Screenshot grounding data:
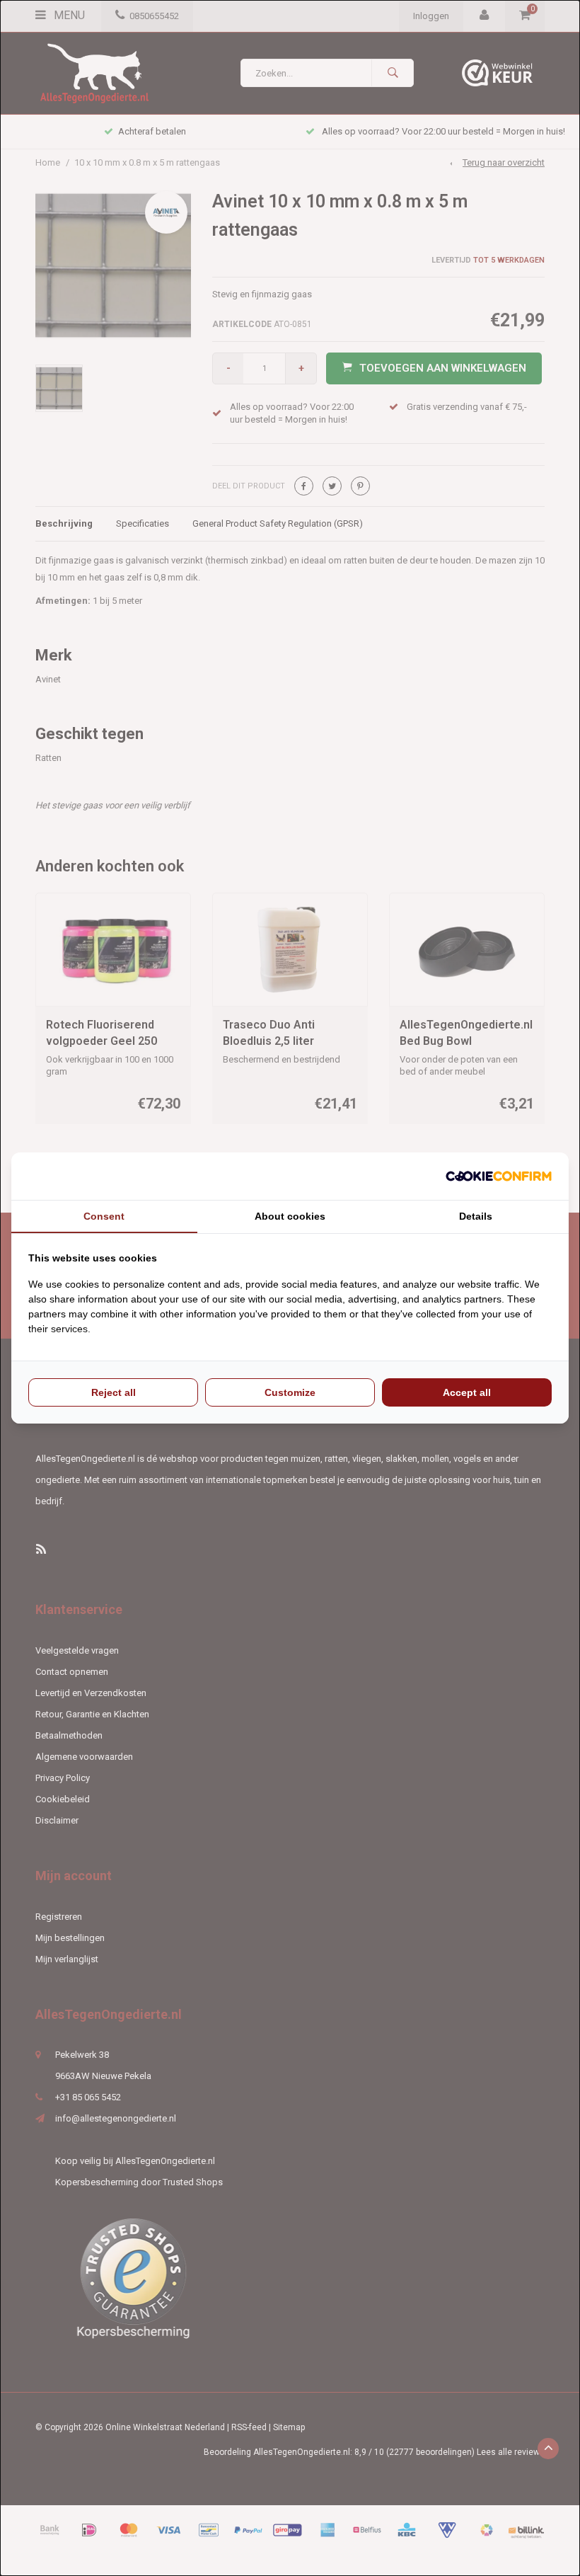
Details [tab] (475, 1216)
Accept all (467, 1392)
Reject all (113, 1392)
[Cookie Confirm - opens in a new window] (499, 1176)
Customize (290, 1392)
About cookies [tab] (290, 1216)
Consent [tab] (103, 1216)
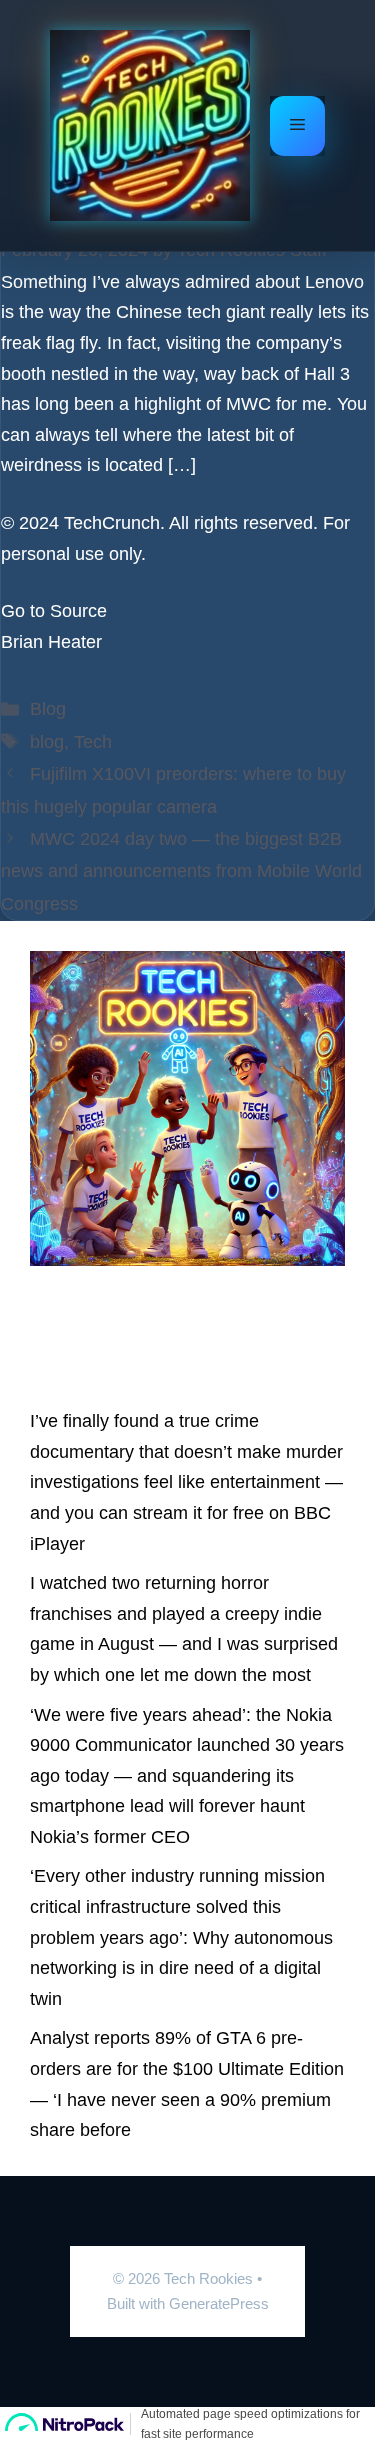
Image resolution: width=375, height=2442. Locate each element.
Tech (93, 742)
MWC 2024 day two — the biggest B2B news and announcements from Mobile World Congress (181, 871)
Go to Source (54, 611)
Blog (48, 709)
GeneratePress (219, 2303)
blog (47, 742)
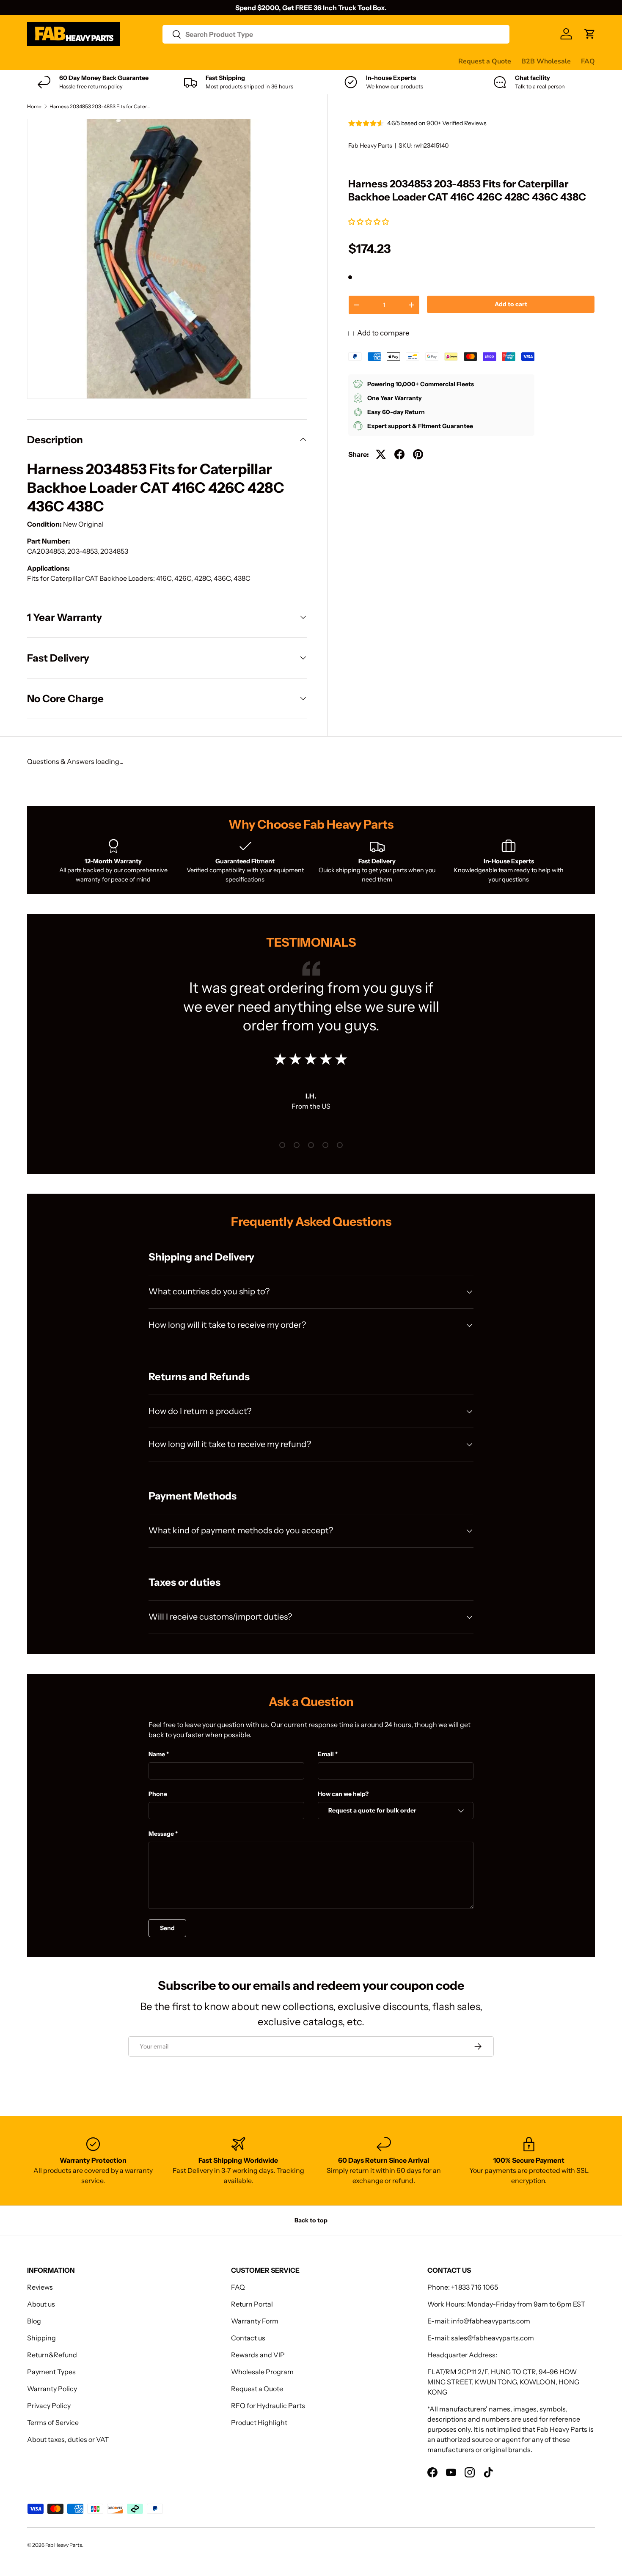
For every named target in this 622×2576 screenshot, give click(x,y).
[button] (369, 221)
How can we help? (343, 1794)
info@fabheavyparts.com (490, 2321)
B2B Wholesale (546, 61)
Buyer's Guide (197, 61)
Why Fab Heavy (140, 61)
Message (161, 1833)
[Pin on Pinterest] (418, 454)
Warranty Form (254, 2321)
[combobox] (335, 34)
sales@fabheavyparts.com (492, 2338)
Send (167, 1928)
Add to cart (511, 304)
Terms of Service (53, 2422)
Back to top (311, 2220)
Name (157, 1754)
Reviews (242, 61)
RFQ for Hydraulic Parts (268, 2405)
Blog (34, 2321)
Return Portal (252, 2304)
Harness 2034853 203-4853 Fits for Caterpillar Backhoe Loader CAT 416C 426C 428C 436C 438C (100, 106)
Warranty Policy (52, 2388)
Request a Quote (484, 61)
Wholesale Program (262, 2371)
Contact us (282, 61)
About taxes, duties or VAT (68, 2439)
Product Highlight (259, 2422)
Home (34, 106)
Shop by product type (60, 61)
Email (326, 1754)
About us (41, 2304)
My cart (348, 61)
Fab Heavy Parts (370, 145)
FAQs (317, 61)
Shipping (41, 2338)
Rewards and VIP (258, 2355)
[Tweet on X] (381, 454)
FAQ (588, 61)
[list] (167, 258)
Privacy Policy (49, 2405)
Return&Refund (52, 2355)
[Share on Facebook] (399, 454)
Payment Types (51, 2371)
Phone (158, 1794)
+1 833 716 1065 (474, 2287)
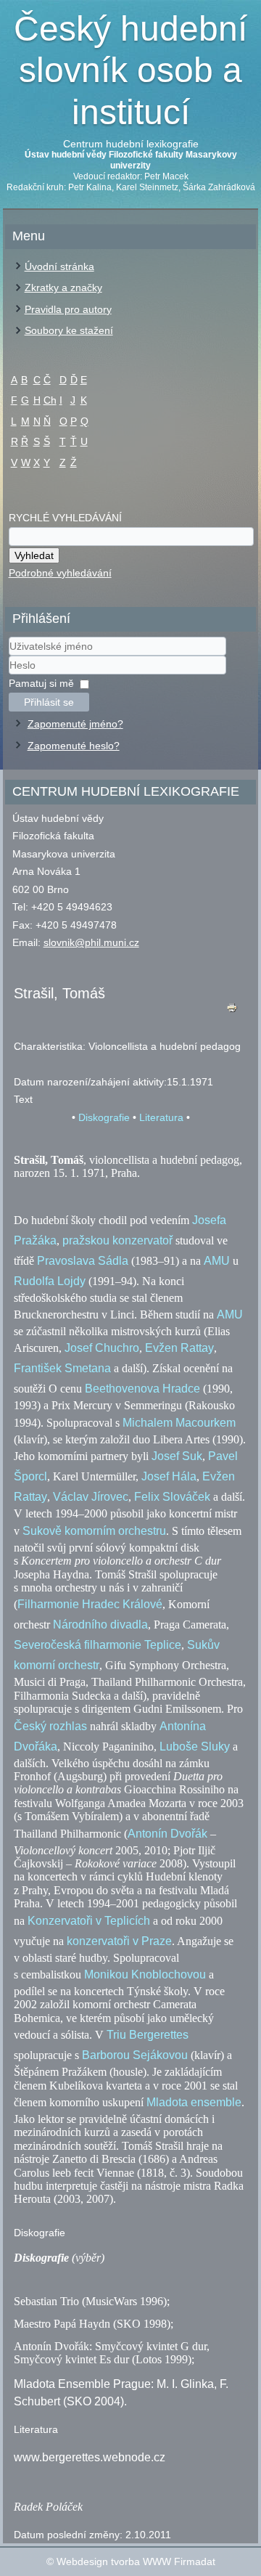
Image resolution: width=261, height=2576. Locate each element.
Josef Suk (177, 1456)
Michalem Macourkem (179, 1423)
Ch (50, 400)
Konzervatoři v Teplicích (89, 1921)
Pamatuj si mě (41, 683)
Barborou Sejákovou (135, 2055)
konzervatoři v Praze (119, 1941)
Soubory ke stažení (69, 330)
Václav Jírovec (90, 1497)
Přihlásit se (49, 702)
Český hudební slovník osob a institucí (130, 70)
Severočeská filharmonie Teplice (97, 1645)
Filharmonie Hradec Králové (89, 1604)
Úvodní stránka (59, 266)
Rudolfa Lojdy (50, 1281)
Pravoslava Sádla (82, 1261)
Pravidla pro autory (68, 309)
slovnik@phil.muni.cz (91, 942)
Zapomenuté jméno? (75, 724)
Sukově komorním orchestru (94, 1531)
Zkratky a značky (63, 287)
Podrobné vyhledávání (60, 573)
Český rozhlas (50, 1726)
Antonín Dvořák (167, 1833)
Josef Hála (168, 1476)
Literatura (161, 1117)
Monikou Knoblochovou (145, 1974)
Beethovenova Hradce (142, 1388)
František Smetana (62, 1368)
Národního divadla (100, 1624)
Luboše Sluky (195, 1746)
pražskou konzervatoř (117, 1240)
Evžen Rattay (179, 1348)
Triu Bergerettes (147, 2035)
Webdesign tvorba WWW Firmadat (136, 2561)
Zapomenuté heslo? (74, 745)
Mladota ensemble (193, 2102)
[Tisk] (231, 1011)
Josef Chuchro (102, 1348)
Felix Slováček (172, 1497)
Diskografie (104, 1117)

Activity: What is wanted is an exact copy of the lines above from the one containing "Accept all (467, 1392)" through the one containing "[Pin on Pinterest] (418, 454)", with no pictures in it.

Task solution:
Accept all (467, 1392)
Reject all (113, 1392)
[Cookie Confirm - opens in a new window] (499, 1176)
Customize (290, 1392)
About cookies [tab] (290, 1216)
Consent [tab] (103, 1216)
Image resolution: width=375, height=2442. Locate each element.
Tech (93, 742)
MWC 2024 day two — the biggest B2B news and announcements from Mobile World Congress (181, 871)
Go to Source (54, 611)
Blog (48, 709)
GeneratePress (219, 2303)
blog (47, 742)
For every named target in this 622×2576 screenshot, give click(x,y).
[button] (369, 221)
How can we help? (343, 1794)
info@fabheavyparts.com (490, 2321)
B2B Wholesale (546, 61)
Buyer's Guide (197, 61)
Why Fab Heavy (140, 61)
Message (161, 1833)
[Pin on Pinterest] (418, 454)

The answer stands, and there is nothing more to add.